• **Set problem**
Write out the material from the line with "You are a GUI agent. The screenshot is 508×2576." up to and including the line with "Сериалы (430, 921)", substituting "Mercado laboral" for "Mercado de trabajo" and keeping everything else the same.

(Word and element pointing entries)
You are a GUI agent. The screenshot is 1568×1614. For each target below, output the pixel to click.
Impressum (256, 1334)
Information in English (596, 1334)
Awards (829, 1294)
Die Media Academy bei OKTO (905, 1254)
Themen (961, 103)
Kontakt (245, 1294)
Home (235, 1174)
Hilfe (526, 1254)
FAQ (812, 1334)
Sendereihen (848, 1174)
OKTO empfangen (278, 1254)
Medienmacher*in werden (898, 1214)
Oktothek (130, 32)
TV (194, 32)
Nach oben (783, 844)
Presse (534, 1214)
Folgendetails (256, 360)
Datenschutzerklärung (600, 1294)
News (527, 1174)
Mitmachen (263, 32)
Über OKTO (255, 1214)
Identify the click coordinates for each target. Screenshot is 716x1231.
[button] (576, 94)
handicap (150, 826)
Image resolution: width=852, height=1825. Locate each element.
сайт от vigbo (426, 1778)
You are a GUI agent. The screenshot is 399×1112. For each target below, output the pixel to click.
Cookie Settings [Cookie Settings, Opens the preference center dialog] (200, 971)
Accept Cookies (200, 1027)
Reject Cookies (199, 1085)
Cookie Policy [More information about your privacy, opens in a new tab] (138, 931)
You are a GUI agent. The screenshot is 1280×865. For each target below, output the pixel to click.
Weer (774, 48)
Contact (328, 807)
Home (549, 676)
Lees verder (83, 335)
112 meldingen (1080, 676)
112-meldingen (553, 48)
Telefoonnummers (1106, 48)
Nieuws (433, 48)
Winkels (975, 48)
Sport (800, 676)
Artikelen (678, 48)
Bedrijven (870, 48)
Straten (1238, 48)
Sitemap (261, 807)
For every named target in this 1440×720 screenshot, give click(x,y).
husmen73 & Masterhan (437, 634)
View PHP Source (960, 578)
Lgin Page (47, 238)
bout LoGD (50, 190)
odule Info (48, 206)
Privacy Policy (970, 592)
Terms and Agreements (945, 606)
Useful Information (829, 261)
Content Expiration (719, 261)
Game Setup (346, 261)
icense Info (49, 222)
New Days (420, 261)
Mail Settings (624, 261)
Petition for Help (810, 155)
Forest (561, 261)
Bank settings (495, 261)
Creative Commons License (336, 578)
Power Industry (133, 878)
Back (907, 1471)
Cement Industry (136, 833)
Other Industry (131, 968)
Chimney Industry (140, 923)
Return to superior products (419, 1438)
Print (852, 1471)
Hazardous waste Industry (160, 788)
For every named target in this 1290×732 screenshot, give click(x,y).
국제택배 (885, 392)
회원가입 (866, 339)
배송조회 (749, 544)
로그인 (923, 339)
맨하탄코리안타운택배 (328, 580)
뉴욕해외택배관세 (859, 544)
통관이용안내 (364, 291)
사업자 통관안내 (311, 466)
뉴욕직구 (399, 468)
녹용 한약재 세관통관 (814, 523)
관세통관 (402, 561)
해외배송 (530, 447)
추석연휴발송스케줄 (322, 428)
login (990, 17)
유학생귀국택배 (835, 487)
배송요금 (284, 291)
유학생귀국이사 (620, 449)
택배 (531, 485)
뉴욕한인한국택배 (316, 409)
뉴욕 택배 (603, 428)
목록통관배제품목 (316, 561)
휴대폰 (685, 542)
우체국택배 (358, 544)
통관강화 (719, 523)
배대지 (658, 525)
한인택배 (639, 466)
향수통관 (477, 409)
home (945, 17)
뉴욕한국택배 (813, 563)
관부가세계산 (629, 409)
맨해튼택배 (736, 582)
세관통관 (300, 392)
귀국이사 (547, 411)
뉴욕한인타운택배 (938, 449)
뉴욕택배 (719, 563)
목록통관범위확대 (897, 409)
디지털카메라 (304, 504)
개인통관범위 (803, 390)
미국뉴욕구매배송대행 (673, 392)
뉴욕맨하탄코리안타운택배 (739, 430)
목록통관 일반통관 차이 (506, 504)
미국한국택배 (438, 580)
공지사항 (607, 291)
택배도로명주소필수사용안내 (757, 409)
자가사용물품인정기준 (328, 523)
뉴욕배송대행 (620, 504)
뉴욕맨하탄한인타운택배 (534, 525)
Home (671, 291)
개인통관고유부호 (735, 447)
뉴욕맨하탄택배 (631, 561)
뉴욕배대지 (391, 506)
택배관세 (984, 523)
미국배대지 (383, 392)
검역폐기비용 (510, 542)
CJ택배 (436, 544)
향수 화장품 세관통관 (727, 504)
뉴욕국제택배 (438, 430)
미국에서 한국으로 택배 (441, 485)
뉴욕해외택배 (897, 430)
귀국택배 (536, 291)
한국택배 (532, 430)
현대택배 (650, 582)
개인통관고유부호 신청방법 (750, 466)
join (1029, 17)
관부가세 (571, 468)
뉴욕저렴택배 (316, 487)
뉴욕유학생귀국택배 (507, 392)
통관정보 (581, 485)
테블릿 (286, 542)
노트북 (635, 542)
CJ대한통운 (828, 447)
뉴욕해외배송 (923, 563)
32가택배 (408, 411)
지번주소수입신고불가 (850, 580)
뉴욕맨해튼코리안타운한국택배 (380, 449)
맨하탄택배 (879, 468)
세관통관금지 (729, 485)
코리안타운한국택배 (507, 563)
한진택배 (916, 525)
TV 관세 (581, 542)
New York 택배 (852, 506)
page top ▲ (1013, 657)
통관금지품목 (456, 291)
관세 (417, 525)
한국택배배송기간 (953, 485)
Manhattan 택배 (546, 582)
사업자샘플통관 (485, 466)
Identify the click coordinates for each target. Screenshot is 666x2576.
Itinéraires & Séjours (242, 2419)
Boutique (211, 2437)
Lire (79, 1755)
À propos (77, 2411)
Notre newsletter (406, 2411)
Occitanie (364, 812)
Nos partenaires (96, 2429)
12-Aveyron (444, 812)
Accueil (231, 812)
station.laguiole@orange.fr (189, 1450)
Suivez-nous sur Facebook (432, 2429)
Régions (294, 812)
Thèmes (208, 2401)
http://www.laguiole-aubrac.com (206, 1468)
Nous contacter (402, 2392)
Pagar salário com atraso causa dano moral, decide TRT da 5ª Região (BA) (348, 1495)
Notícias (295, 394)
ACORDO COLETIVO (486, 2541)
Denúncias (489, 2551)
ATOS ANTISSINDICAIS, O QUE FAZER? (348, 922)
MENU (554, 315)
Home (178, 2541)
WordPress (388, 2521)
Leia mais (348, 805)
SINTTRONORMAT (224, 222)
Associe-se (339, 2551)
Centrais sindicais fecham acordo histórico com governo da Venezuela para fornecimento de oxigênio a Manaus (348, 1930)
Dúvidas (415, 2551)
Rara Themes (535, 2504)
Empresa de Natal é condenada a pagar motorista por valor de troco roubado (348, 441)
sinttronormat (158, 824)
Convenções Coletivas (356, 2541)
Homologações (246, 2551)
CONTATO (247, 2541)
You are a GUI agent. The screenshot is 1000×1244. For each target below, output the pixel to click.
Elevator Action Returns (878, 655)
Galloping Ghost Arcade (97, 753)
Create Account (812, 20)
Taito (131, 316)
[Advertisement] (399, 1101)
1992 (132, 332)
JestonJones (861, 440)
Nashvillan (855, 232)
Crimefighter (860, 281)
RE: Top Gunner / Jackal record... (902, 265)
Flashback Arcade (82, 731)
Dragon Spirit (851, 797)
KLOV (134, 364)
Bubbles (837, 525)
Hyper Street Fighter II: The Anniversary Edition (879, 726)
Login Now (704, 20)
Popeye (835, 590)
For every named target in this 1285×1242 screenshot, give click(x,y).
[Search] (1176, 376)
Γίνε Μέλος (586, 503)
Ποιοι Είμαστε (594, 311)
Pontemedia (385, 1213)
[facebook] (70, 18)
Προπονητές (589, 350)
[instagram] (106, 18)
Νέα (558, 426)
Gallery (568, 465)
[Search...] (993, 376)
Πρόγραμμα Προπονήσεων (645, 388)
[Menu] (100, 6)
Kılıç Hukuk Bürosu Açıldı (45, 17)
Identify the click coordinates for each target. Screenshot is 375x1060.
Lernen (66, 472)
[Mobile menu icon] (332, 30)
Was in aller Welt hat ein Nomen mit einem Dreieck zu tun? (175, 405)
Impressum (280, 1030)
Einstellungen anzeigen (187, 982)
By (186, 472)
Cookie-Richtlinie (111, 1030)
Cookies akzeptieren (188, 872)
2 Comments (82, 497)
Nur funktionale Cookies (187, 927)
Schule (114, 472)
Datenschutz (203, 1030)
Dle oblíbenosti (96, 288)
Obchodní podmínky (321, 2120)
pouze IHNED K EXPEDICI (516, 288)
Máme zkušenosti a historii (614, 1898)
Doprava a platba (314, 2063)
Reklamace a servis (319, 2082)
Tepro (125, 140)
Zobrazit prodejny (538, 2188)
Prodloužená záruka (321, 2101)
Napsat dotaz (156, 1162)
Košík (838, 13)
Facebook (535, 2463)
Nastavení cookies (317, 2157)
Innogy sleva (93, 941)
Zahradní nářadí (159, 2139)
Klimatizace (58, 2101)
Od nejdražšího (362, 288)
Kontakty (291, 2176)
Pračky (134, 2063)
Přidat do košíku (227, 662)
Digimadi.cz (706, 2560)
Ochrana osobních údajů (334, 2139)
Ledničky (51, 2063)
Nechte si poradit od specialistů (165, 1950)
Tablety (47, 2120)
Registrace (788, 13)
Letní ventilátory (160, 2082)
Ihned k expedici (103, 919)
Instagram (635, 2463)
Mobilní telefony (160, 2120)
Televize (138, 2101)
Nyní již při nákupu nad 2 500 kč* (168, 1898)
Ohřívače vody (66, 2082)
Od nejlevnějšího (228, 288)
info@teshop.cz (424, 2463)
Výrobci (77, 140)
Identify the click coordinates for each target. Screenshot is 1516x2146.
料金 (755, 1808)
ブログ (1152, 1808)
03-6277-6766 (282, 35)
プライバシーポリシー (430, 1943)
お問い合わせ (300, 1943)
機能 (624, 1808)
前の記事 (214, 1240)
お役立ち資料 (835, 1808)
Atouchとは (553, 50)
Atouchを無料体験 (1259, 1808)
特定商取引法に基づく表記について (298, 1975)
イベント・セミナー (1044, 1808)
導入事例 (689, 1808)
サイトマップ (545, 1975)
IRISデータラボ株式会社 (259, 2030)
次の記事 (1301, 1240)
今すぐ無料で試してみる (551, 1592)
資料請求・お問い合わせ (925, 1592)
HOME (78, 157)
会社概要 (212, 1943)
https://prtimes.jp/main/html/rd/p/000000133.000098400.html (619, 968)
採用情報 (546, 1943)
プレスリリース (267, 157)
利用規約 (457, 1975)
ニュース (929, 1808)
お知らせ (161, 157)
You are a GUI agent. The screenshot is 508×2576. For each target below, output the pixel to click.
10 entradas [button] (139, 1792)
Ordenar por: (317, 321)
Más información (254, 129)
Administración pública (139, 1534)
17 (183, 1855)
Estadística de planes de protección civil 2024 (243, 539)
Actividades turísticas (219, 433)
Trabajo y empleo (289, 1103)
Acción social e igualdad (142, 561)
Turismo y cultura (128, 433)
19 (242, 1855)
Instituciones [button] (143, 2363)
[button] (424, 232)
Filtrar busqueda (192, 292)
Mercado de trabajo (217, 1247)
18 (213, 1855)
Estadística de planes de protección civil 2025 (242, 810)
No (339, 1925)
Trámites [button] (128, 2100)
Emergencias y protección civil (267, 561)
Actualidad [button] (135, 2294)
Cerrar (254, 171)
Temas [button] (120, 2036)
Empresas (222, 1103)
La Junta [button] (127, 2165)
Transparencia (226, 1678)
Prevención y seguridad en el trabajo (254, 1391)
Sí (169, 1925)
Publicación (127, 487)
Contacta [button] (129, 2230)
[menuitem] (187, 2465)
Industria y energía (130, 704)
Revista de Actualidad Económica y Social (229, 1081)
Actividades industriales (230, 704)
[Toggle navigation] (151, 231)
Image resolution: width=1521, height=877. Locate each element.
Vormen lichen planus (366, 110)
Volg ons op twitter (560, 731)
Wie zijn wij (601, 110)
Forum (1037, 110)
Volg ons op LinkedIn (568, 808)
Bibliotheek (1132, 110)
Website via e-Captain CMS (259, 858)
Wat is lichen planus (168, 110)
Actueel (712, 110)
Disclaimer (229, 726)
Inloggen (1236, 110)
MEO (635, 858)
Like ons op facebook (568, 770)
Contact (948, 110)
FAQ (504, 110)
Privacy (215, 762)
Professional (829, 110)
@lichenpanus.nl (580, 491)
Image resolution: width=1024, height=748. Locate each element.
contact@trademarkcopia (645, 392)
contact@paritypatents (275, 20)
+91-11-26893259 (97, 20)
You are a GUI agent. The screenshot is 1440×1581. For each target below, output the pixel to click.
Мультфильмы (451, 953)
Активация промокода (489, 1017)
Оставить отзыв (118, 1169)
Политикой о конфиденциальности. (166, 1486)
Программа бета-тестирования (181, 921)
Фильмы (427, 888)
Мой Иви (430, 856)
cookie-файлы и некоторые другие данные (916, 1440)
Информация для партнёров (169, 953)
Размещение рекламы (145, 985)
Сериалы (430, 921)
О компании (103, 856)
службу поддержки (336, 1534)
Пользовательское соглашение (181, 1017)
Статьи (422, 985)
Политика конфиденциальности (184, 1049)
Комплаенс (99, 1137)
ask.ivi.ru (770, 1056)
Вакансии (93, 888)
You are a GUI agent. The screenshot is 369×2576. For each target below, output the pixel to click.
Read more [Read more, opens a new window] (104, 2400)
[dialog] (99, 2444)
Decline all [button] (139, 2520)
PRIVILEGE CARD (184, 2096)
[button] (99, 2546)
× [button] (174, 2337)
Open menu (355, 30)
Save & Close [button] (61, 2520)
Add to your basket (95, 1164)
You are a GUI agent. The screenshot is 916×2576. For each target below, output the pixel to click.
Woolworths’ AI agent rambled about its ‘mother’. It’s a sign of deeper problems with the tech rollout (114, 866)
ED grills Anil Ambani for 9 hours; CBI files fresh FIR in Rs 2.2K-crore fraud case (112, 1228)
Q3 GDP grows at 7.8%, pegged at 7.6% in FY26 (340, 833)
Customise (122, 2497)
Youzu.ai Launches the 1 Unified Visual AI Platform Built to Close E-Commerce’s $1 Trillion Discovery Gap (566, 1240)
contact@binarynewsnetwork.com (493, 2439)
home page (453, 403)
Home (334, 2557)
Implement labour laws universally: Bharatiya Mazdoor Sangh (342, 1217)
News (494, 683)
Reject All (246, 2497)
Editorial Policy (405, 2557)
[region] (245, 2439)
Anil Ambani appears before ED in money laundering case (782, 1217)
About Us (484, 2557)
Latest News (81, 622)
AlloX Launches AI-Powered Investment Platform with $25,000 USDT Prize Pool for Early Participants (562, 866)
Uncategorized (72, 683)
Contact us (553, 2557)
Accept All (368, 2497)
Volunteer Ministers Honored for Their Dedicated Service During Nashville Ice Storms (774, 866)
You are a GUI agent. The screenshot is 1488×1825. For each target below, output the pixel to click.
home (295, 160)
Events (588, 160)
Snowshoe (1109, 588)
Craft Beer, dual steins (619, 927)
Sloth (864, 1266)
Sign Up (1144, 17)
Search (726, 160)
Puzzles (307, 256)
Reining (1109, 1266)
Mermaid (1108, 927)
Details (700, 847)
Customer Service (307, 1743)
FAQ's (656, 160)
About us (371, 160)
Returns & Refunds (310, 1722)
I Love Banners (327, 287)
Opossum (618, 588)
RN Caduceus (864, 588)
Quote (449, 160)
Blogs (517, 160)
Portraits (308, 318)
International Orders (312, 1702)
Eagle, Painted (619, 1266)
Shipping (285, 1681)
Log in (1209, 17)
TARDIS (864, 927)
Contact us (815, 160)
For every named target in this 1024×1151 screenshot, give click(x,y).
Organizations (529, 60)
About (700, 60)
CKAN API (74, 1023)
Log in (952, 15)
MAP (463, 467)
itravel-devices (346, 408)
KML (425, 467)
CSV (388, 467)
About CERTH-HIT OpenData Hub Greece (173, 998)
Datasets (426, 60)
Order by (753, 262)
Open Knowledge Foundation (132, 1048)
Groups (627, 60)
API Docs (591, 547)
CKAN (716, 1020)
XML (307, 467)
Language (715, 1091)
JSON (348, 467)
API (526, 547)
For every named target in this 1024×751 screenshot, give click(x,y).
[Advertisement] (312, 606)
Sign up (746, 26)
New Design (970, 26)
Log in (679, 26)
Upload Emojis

• **Task result**
You are a GUI agent. The screenshot is 508×2576. For each target below, output the pixel to click.
10 entradas [button] (139, 1792)
Ordenar por: (317, 321)
Más información (254, 129)
Administración pública (139, 1534)
17 (183, 1855)
Estadística de planes de protección civil 2024 (243, 539)
Actividades turísticas (219, 433)
Trabajo y empleo (289, 1103)
Acción social e igualdad (142, 561)
Turismo y cultura (128, 433)
19 (242, 1855)
Instituciones [button] (143, 2363)
[button] (424, 232)
Filtrar busqueda (192, 292)
Mercado laboral (217, 1247)
18 (213, 1855)
Estadística de planes de protección civil 2025 (242, 810)
No (339, 1925)
Trámites [button] (128, 2100)
Emergencias y protección civil (267, 561)
Actualidad [button] (135, 2294)
Cerrar (254, 171)
Temas [button] (120, 2036)
Empresas (222, 1103)
La Junta [button] (127, 2165)
Transparencia (226, 1678)
Prevención y seguridad en el trabajo (254, 1391)
Sí (169, 1925)
Publicación (127, 487)
Contacta [button] (129, 2230)
[menuitem] (187, 2465)
Industria y energía (130, 704)
Revista de Actualidad Económica y Social (229, 1081)
Actividades industriales (230, 704)
[Toggle navigation] (151, 231)
Image resolution: width=1521, height=877. Locate each element.
Vormen lichen planus (366, 110)
Volg ons op twitter (560, 731)
Wie zijn wij (601, 110)
Forum (1037, 110)
Volg ons op LinkedIn (568, 808)
Bibliotheek (1132, 110)
Website via e-Captain CMS (259, 858)
Wat is lichen planus (168, 110)
Actueel (712, 110)
Disclaimer (229, 726)
Inloggen (1236, 110)
MEO (635, 858)
Like ons op facebook (568, 770)
Contact (948, 110)
FAQ (504, 110)
Privacy (215, 762)
Professional (829, 110)
@lichenpanus.nl (580, 491)
Image resolution: width=1024, height=748. Locate each element.
contact@trademarkcopia (645, 392)
contact@paritypatents (275, 20)
+91-11-26893259 (97, 20)
You are a GUI agent. The screenshot is 1440×1581. For each target below, output the pixel to click.
Мультфильмы (451, 953)
Активация промокода (489, 1017)
Оставить отзыв (118, 1169)
Политикой о конфиденциальности. (166, 1486)
Программа бета-тестирования (181, 921)
Фильмы (427, 888)
Мой Иви (430, 856)
cookie-файлы и некоторые другие данные (916, 1440)
Информация для партнёров (169, 953)
Размещение рекламы (145, 985)
Сериалы (430, 921)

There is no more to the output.